You can take a look at ../common/scripts/mysqlctl-up.sh
to see how MySQL is started up. mysqlctl
is a tool used to start up instances of MySQL. This part of the script gets these three instances up-and-running. Ultimately, one of these will be used as a primary
, one as a replica
, and one as a rdonly
instance (which is also a replica of the primary). These are the three instances that are going to be managed in this example. Vitess can manage small MySQL clusters like this, but can also be used to manage clusters with thousands of MySQL instances.
For each instance of MySQL in a Vitess cluster, a buddy process called a VTTablet needs to be spun up. Check out ../common/scripts/vttablet-up.sh
to see how this is done. In the Vitess cluster, all connections to MySQL go through a tablet. This process allows Vitess to monitor the MySQL instances and helps facilitate connection pooling, leading to better performance and high availability.

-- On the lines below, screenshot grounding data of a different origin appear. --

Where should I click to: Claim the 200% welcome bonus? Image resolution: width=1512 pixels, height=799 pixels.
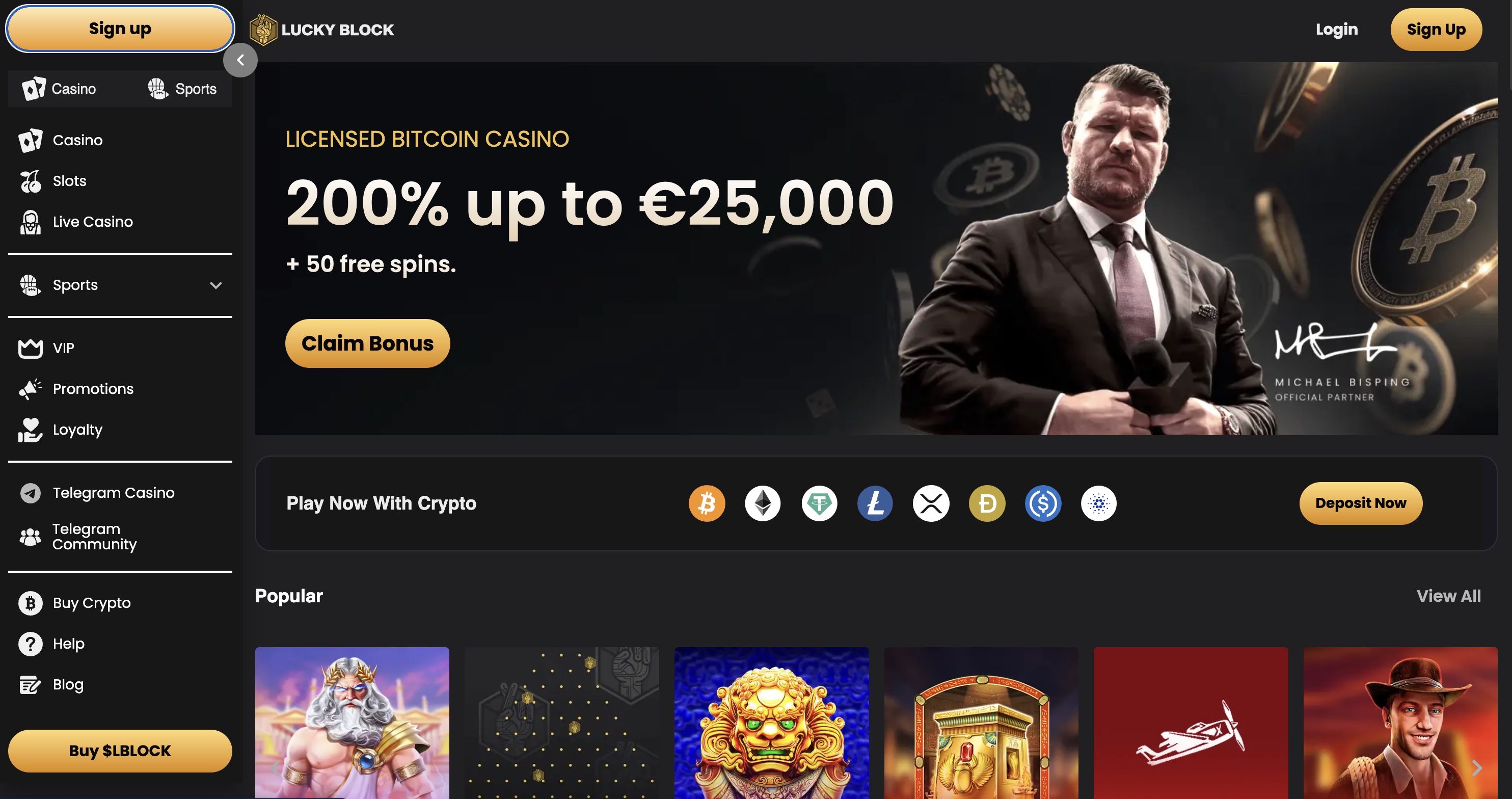point(367,343)
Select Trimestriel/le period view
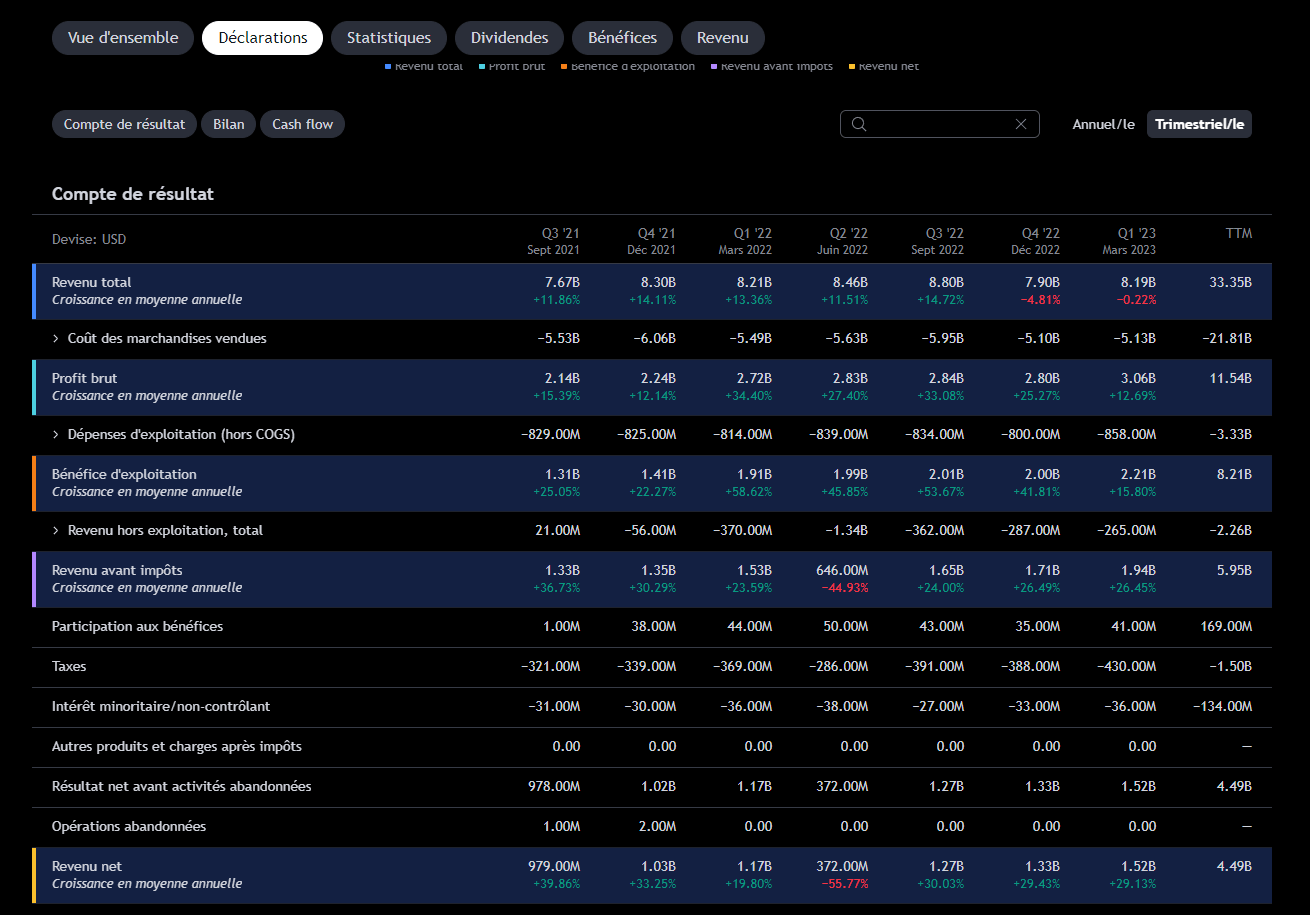Screen dimensions: 1310x915 pyautogui.click(x=1199, y=124)
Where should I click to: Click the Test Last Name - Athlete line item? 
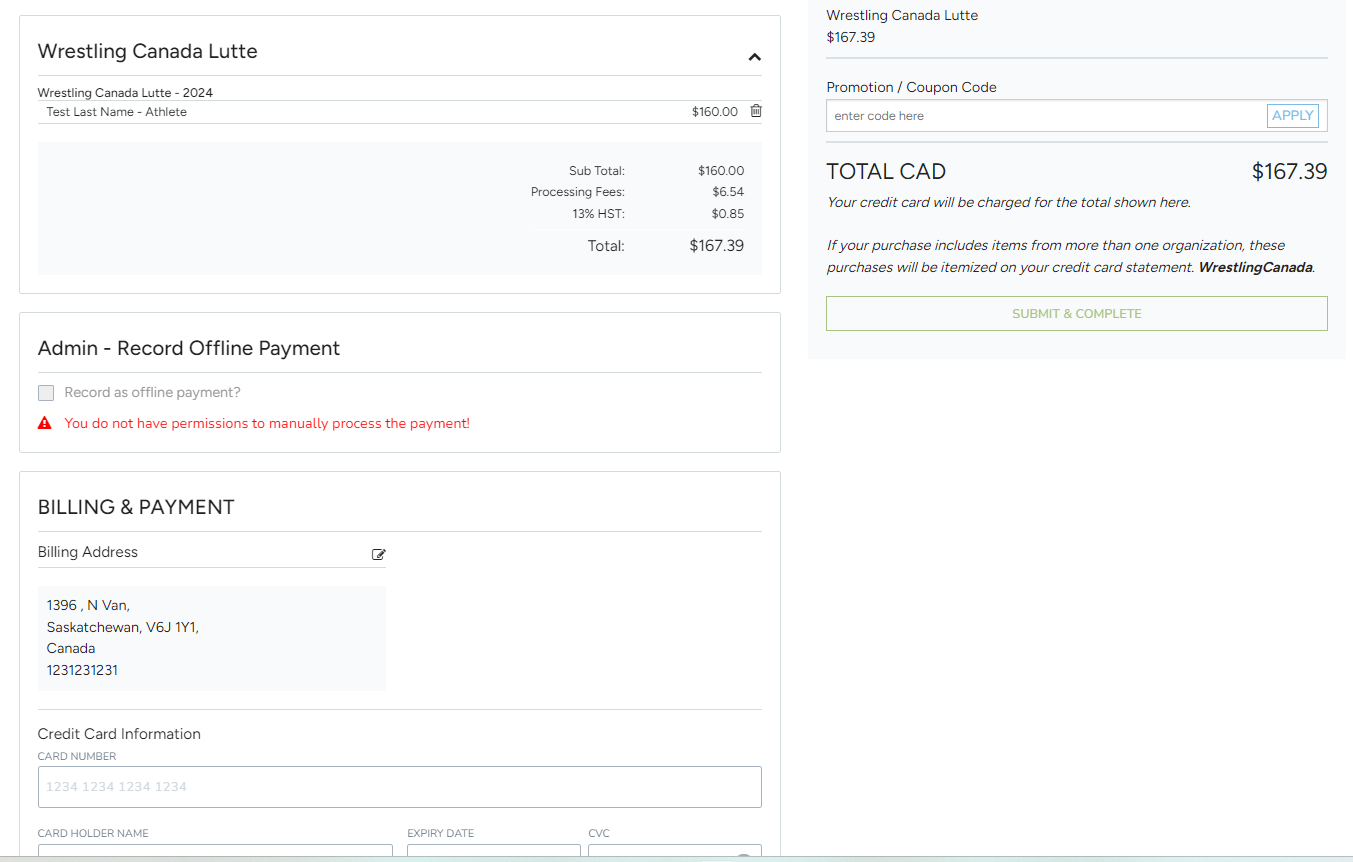click(x=117, y=112)
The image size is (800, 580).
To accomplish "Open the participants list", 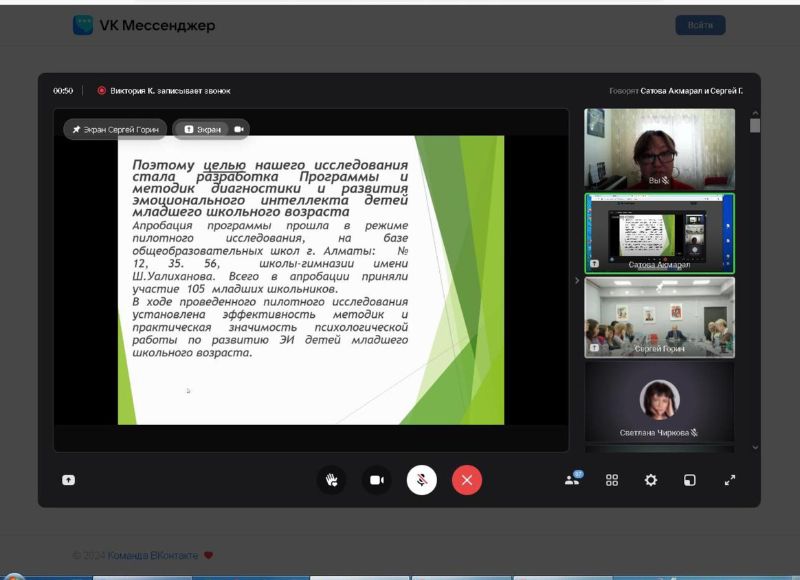I will [572, 480].
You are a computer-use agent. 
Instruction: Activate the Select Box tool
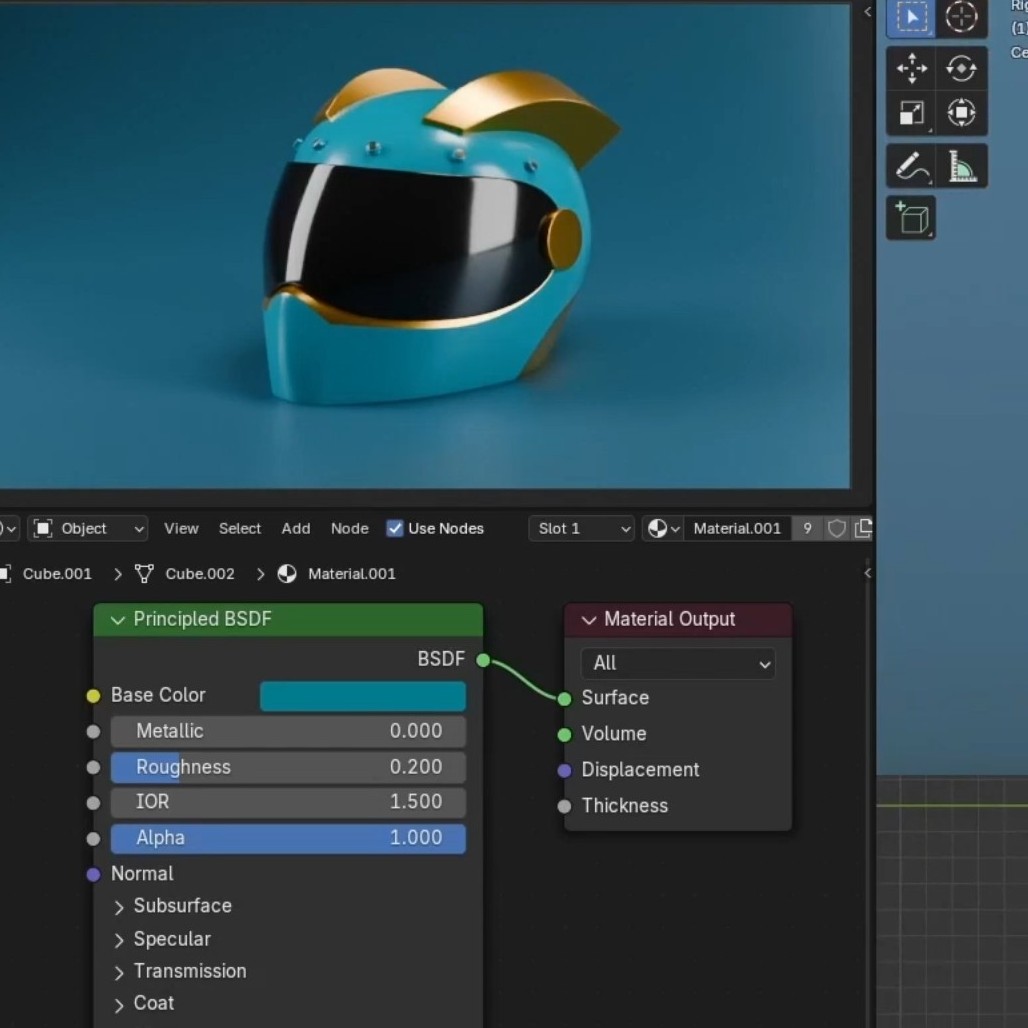pyautogui.click(x=911, y=17)
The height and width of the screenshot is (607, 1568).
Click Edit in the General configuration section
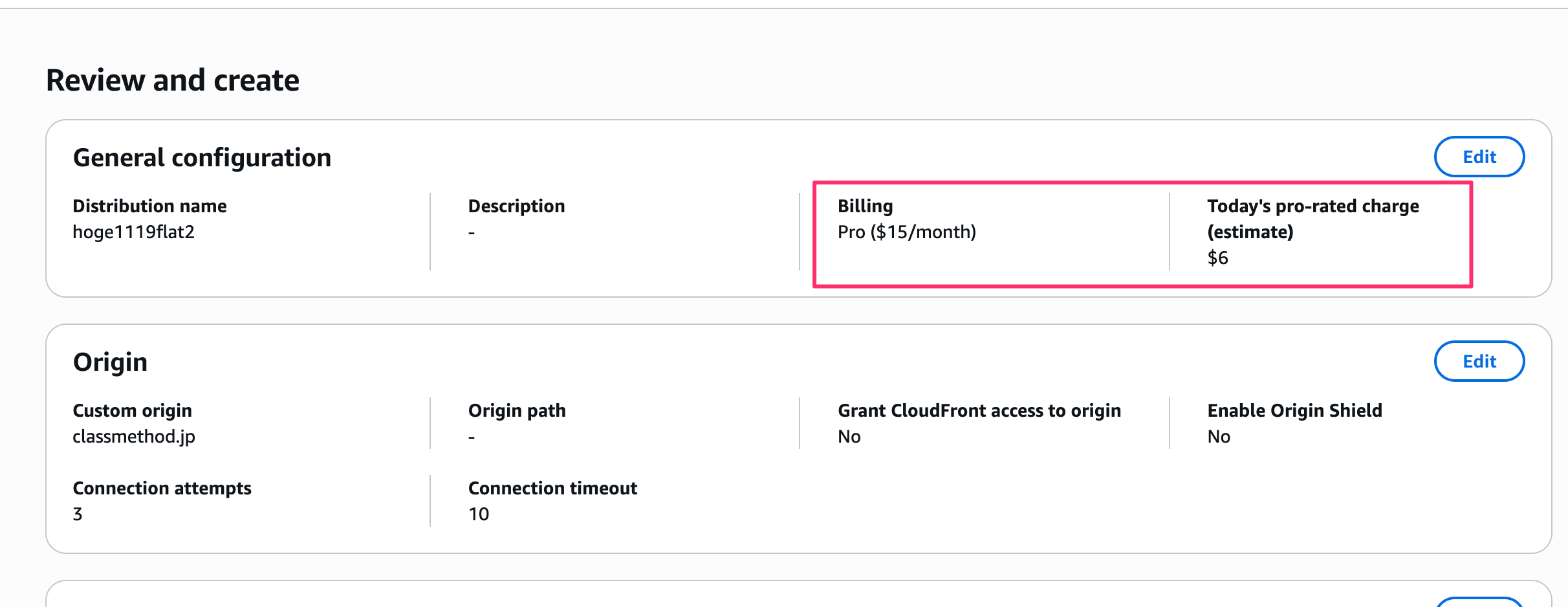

Next it to start up the Vitess Orchestrator (VTOrc). You can see how this is started up by looking in ../common/scripts/vtorc-up.sh
.
The orchestrator is a component that monitors the health of the Vitess cluster, and is responsible for "repairing" it if problems are detected. For instance,s let's say you have a primary and two replicas as is set up in this simple intro cluster. Now, what happens if the primary crashes, or the underlying server hosting it goes down? Orchestrator can detect these types of issues, and handle automatic failover so that this can be handled with no overall cluster downtime.
After this, the script applies a schema and a schema to the database. The file create_commerce_schema.sql
has a bunch of create table statements in it, as you might expect for a schema definition for a MySQL database. The vschema_commerce_initial.json
file contains the VSchema, which allows you to do vitess-specific schema configuration. In this case, there isn't much interesting going on here. However, VSchema is used to do things like specify how a database is going to be sharded, how to handle incrementing IDs in a sharded environment, and more.
All of the connections to this database are going to pass through VTGates. In this cluster, we only spin up one, but in a production environment you typically spin up multiple for single Vitess cluster. The more you have, the better your cluster can handle a large number of connections. Connections hit the vVTGate, which then figure out which tablet to send to, which then communicates with MySQL itself. The ../common/scripts/vtgate-up.sh
script is responsible for getting the VTGate up and running here.
Given the complexity of a Vitess cluster, it's useful to have a UI to observe what is going on. Vitess provides a VTAdmin server and client, and it provides a web interface to monitor your cluster. That's what the ../common/scripts/vtadmin-up.sh
script does.
Now keep in mind, in this example, all of these processes were spun up on the same computer! Generally, if you’re using Vitess for a production cluster, you ’d want to spread these components out across many machines. For example, each of the MySQL / VTTablet pairs should probably reside on separate machines for the sake of (A) high availability and (B) so that they get their own separate sets of resources. You also might want to have your VTGate on a separate instance, or you could spin one up on each of the same machines that have the MySQL instances on them. You as the DBA have the flexibility to configure all of this the way that you want, but it can take a lot of tedious setup and customization.